Binnen deze bestemming mogen bouwwerken, geen gebouwen zijnde ten dienste van deze bestemming worden gebouwd met inachtneming van de volgende regels:

  1. indien zij voor de voorgevel of een naar de weg gekeerde zijgevel van het hoofdgebouw worden opgericht mag de bouwhoogte niet meer dan 1 m bedragen;

  2. de bouwhoogte van overige bouwwerken, geen gebouwen zijnde mag niet meer dan 2,5 m bedragen.

9.2.4 Dakterrassen

Het bouwen van dakterrassen is niet toegestaan.

9.3 Afwijken van de bouwregels

 

9.3.1 Vergroting oppervlakte erfbebouwing

Het bevoegd gezag kan bij een omgevingsvergunning afwijken van het bepaalde in lid 9.2 onder 9.2.2 onder a en toestaan dat bij bouwpercelen groter dan 250 m2 de gezamenlijke oppervlakte aan bijbehorende bouwwerken wordt vergroot, met dien verstande dat:

  1. een maximale gezamenlijke oppervlakte aan bijbehorende bouwwerken van 25% van de oppervlakte van het buiten het bouwvlak gelegen bouwperceel is toegestaan, tot een maximum van 50 m2;

  2. voor de bijbehorende bouwwerken qua locatie wordt aangesloten bij de op hetzelfde of het naastgelegen perceel aanwezige gebouwen;

  3. geen onevenredige aantasting plaatsvindt van het beschermd stadsgezicht.
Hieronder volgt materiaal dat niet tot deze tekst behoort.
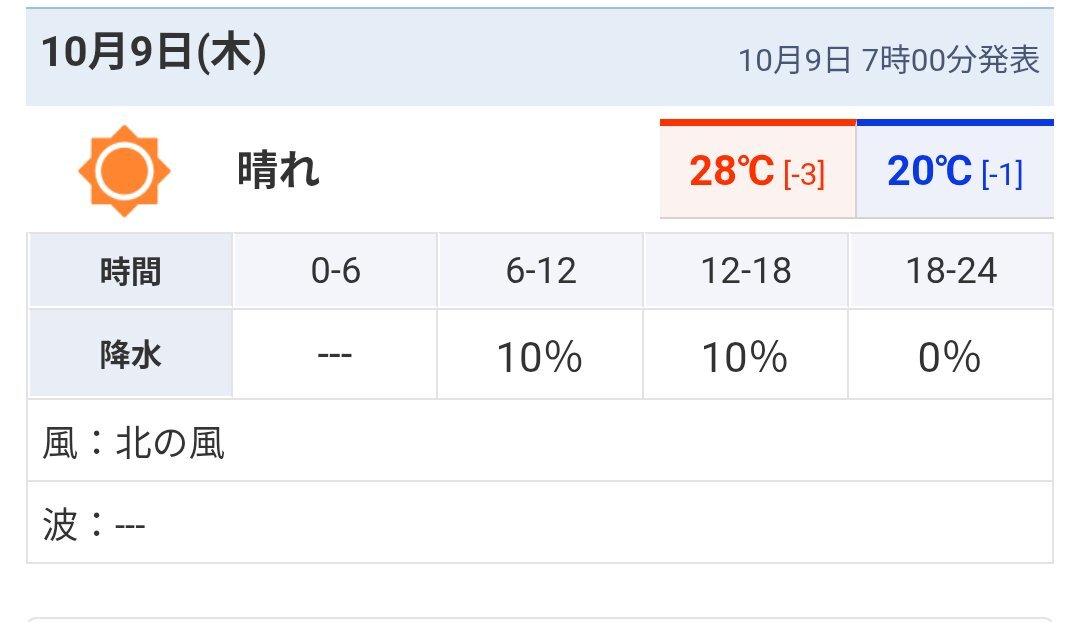Click the [-3] high temperature difference
This screenshot has height=622, width=1080.
[x=804, y=175]
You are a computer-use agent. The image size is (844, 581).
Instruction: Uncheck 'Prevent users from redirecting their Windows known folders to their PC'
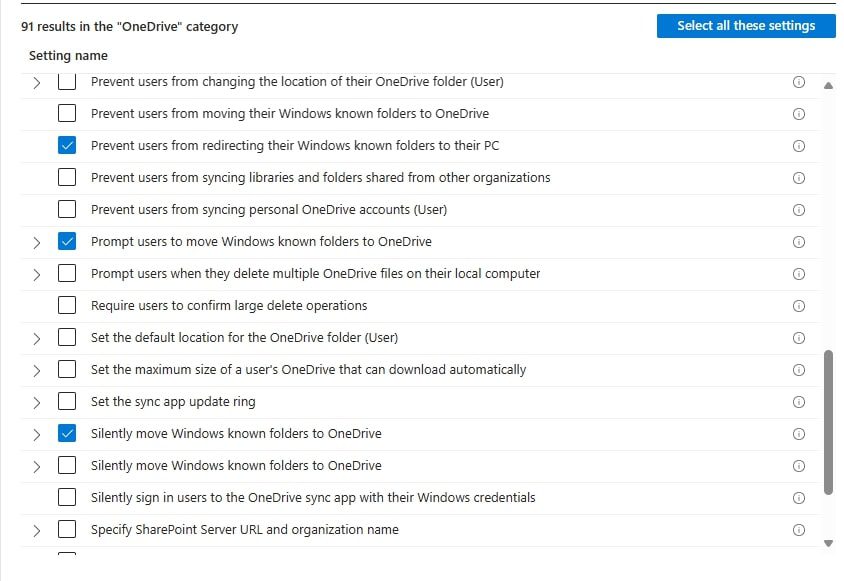point(66,145)
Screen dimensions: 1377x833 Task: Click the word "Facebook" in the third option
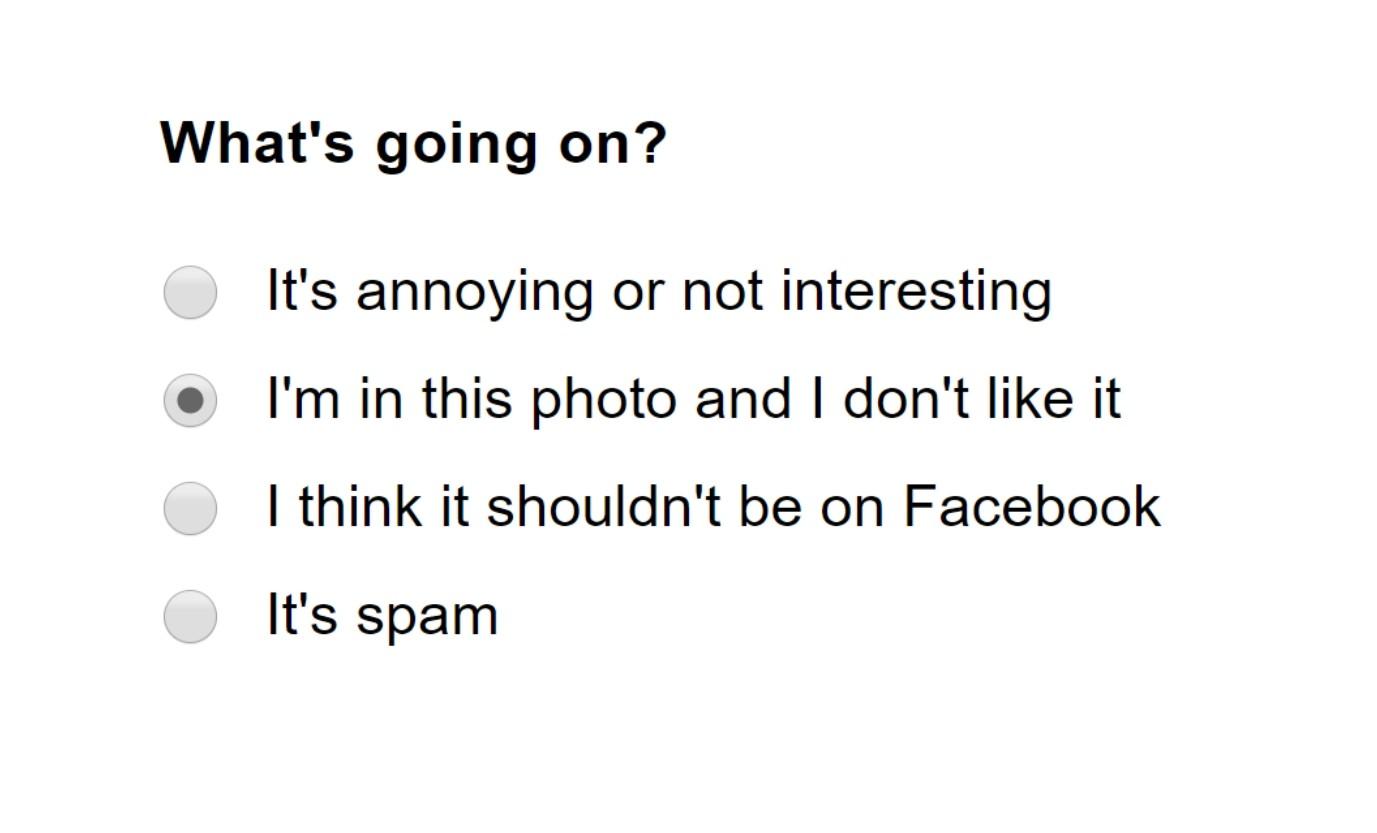pyautogui.click(x=1031, y=506)
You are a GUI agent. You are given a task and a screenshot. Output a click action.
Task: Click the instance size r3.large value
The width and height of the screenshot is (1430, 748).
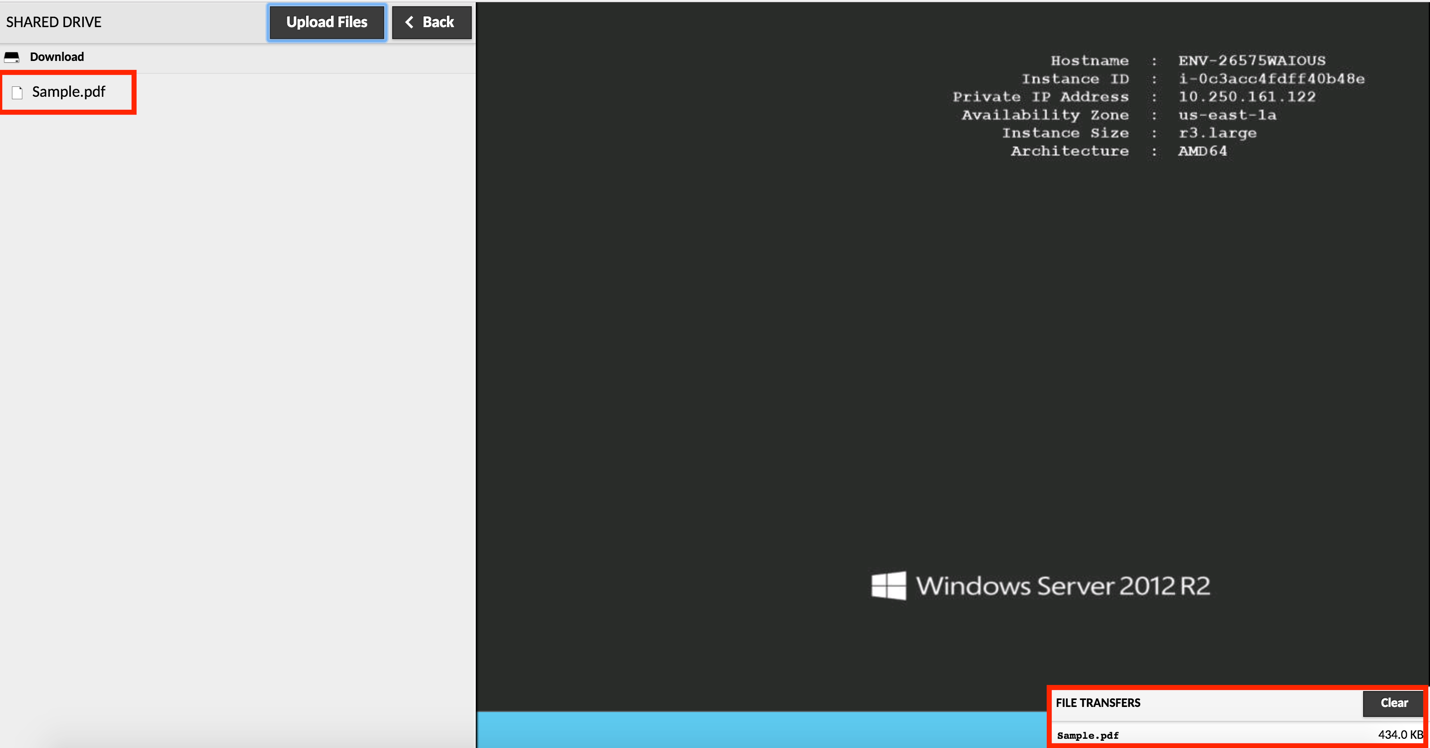point(1217,133)
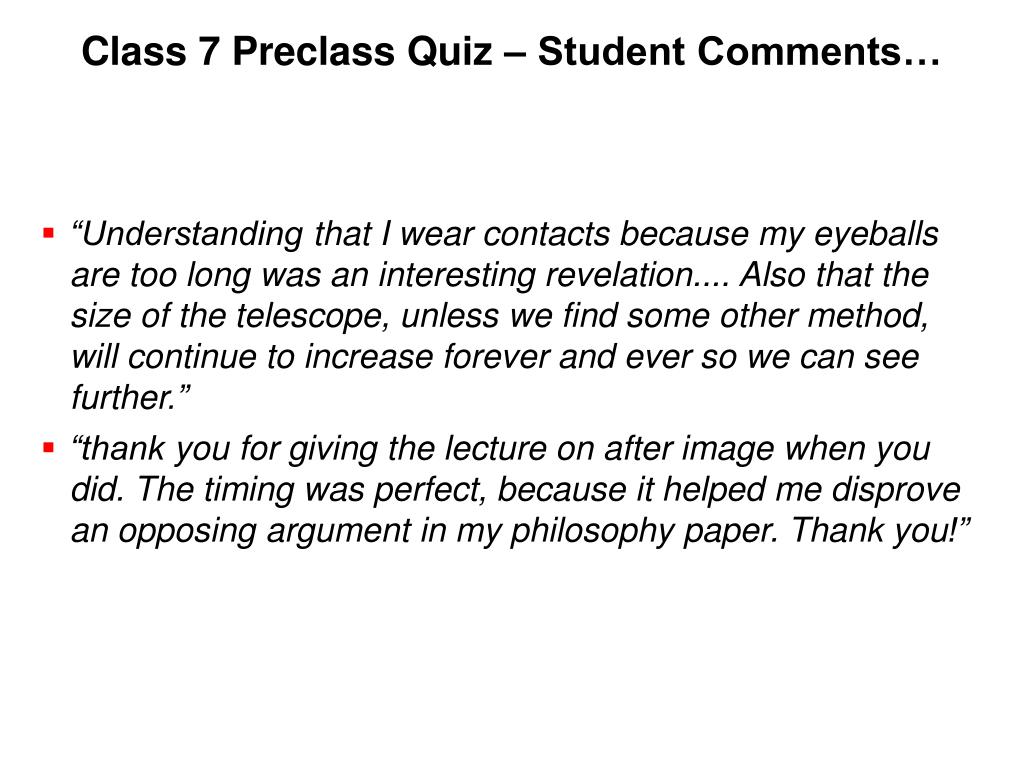Click the second red square bullet

(x=47, y=449)
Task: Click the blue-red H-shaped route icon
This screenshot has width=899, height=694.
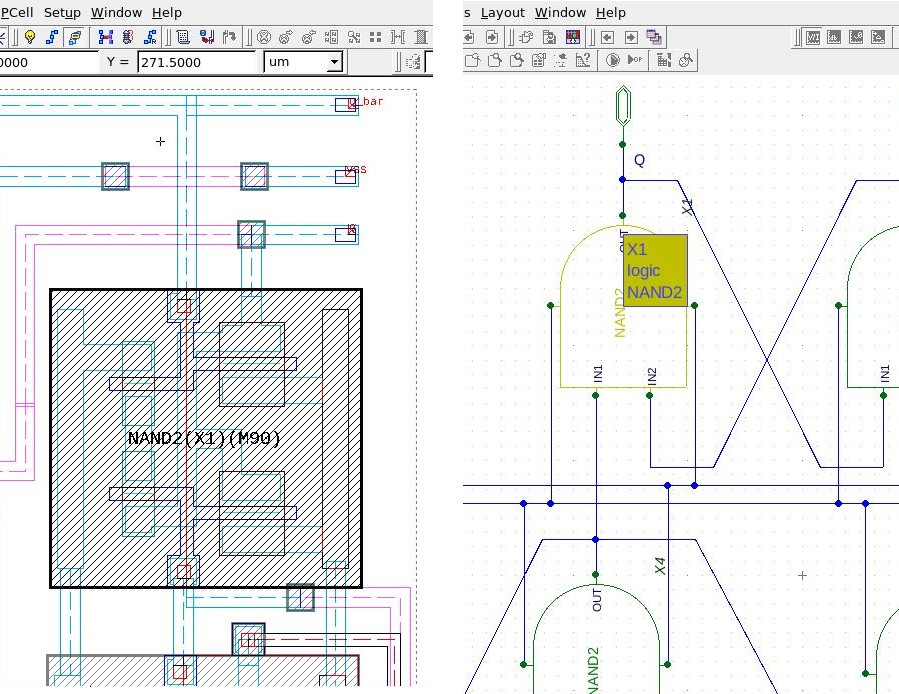Action: tap(105, 38)

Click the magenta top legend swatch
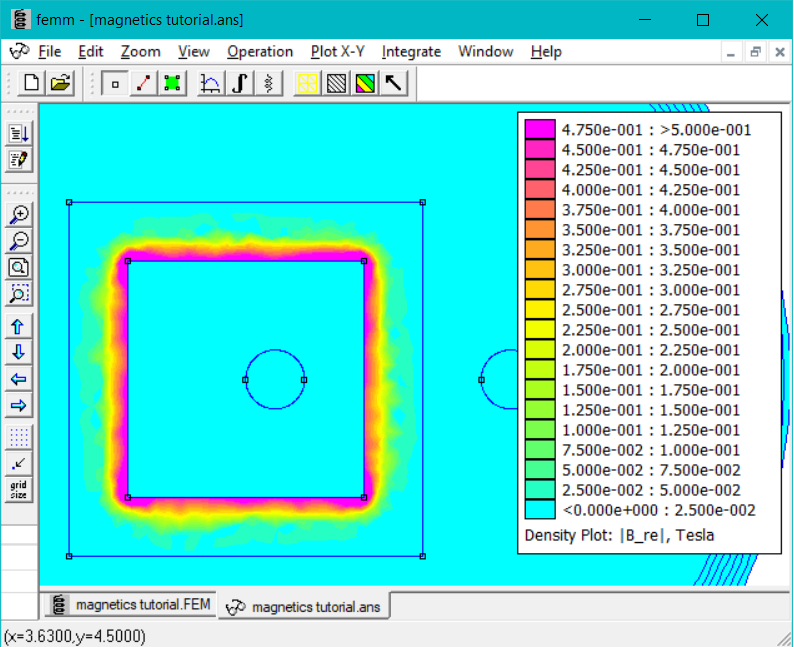point(540,130)
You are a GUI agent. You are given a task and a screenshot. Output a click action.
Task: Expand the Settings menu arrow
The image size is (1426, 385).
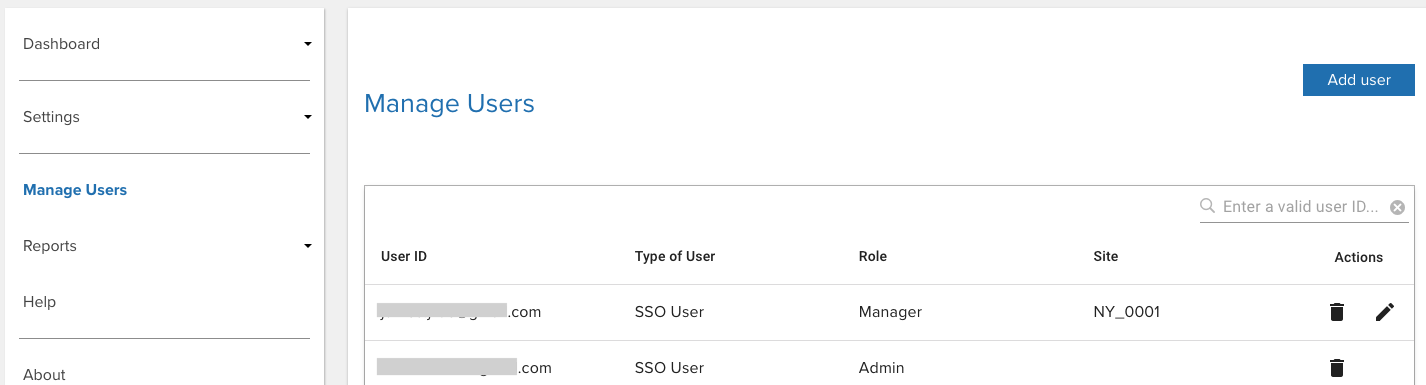click(x=308, y=117)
9.3.2 Hogere goot- en bouwhoogte bijbehorende bouwwerken

Het bevoegd gezag kan bij een omgevingsvergunning afwijken van het bepaalde in lid 9.2 onder 9.2.2 onder b en toestaan dat aangebouwde bijbehorende bouwwerken mogen worden gebouwd met een hogere goot- en bouwhoogte, met dien verstande dat:

  1. het bijbehorende bouwwerk in de zijdelingse bouwperceelgrens wordt gebouwd, waarbij het bijbehorende bouwwerk niet dieper mag worden gebouwd dan de diepte van aangrenzende hoofd- en/of aangebouwde bijbehorende bouwwerken gelegen in dezelfde bouwperceelgrens;

  2. de breedte van het bijbehorend bouwwerk niet meer dan 40% van de breedte van het hoofdgebouw mag bedragen;

  3. de goothoogte niet meer mag bedragen dan de goothoogte van het hoofdgebouw, en

  4. de goothoogte van aangrenzende bebouwing met niet meer dan 1 meter mag worden overschreden;

  5. de dakhelling niet minder en niet meer dan respectievelijk 45° en 65° bedraagt, dan wel de dakhelling van het hoofdgebouw;

  6. geen onevenredige aantasting plaatsvindt van het straat- en bebouwingsbeeld;

  7. geen onevenredige aantasting plaatsvindt van het beschermd stadsgezicht.

9.3.3 Dakterrassen

Het bevoegd gezag kan bij een omgevingsvergunning afwijken van het bepaalde in lid 9.2 onder 9.2.4 voor het toestaan van dakterrassen op hoofdgebouwen en bijbehorende bouwwerken ten dienste van de woonfunctie, met dien verstande dat:

  1. het dakenlandschap zoals opgenomen in de bij deze regels behorende Bijlage 3 Kappenkaart niet onevenredig wordt aangetast;

  2. de woonfunctie op verdiepingen daardoor wordt bevorderd;

  3. door het dakterras de stedenbouwkundige kwaliteit niet onevenredig wordt aangetast;

  4. hekwerken of borstweringen zijn toegestaan met een hoogte van maximaal 1,2 m, gemeten vanaf het dak;

  5. de afstand tussen dakterrassen en de dakrand die grenst aan lager gelegen openbare ruimte minimaal 2 m bedraagt;

  6. de woonfunctie van aangrenzende woningen niet onevenredig wordt aangetast;

  7. geen onevenredige aantasting plaatsvindt van het beschermd stadsgezicht.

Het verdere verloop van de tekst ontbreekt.